One might think that, after 31 years, Mike Webb would get used to the relentless stress of churning out amazing productions for theater fans across the area.

Not so.

“I haven’t slept in weeks,” says Webb, director of Starlight Theatre, just weeks before the curtain goes up on the theater’s 49th season. “People say, ‘You always do this and it always works out.’ People think I wiggle my nose and it all gets done. But that’s not the case. It’s sometimes a grueling, painful experience to make it all work. And one thing affects another thing if you move or change something.”

Located on the campus of Rock Valley College in Rockford, Starlight Theatre has been known for its exceptional musical theater for decades. And with a star-studded lineup featuring “Mary Poppins,” “The Last Five Years,” “Memphis” and “Young Frankenstein,” this season promises to be no exception.

“I love the fact that all four productions are strongly casted,” Webb says. “With two big productions on either end – “Mary Poppins” and “Young Frankenstein” – it takes a lot of stuff to do them. Overall, I’m pleased with the mix of shows this season.”

One way to come up with that right mix is Webb’s self-imposed rule of finding shows – he doesn’t repeat any production for 10 years. But in the world of entertainment, things can change quickly.

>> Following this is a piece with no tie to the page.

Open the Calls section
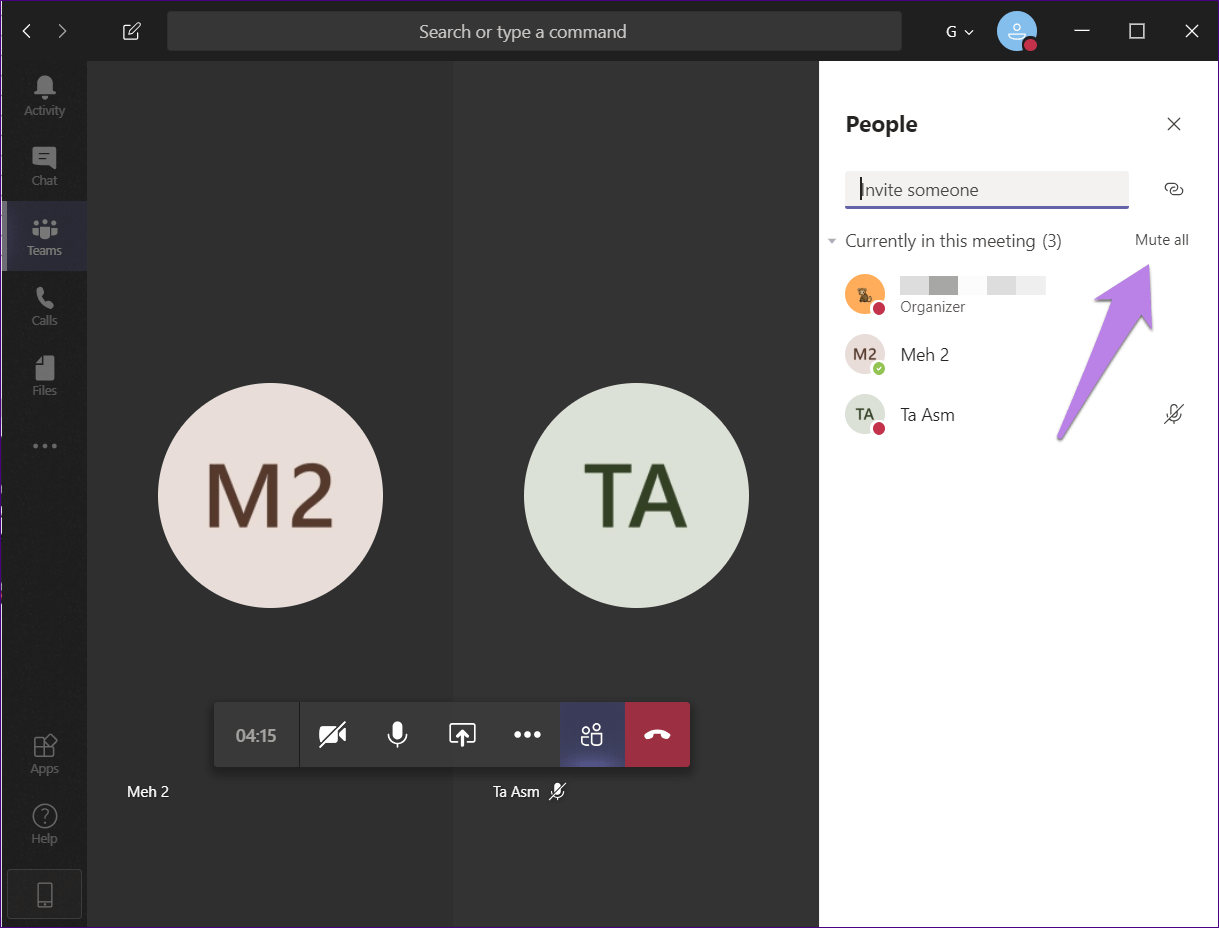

“This season started out differently than it ended up,” he says. “‘Mary Poppins’ unexpectedly became available. I was working on getting ‘Grease’ when ‘Memphis’ became available, so I went after it with a vengeance. I wanted ‘Young Frankenstein’ a couple years ago and it just became available. There are a lot of factors that go into getting a show. The production could be part of a national tour or someone has locked down the rights. There are all kinds of pressures on a theater our size to get the shows we want.”

All four productions are new to Starlight this year, which always creates a challenge for Webb and his crew. “Some productions are easier to figure out how to do,” he says. “But you have to work your way through things like set designs. We have heavy scenery that takes pure, brute strength to put each show together.

“The scale of the ‘Mary Poppins’ production, for example, is huge. It’s a Disney spectacular and it’s overwhelming. Within three or four minutes on stage, we visit seven locations. One minute we’re on the roof, then in the nursery and then in the parlor. How do we do that? We just have to work our way through it until we master the thing. It takes an army. We’ll have 50 in the cast, 50 on the crew and 25 in the orchestra.”

For the past three years, Samantha Owen has been working on off-Broadway productions, such as concerts and cabarets. But the Rock Valley alumna jumped at the chance to come home for the summer to audition for the lead role in “Mary Poppins.”

“This is my first experience with the show,” she says. “Everything was organic for me. I had to start from square one. The show is much more complex than I anticipated. But the story is wonderful and the complexity is inspiring. Mary Poppins is a character I always wanted to experience. This gives me a great foundation with a character I can build on and hopefully do again.”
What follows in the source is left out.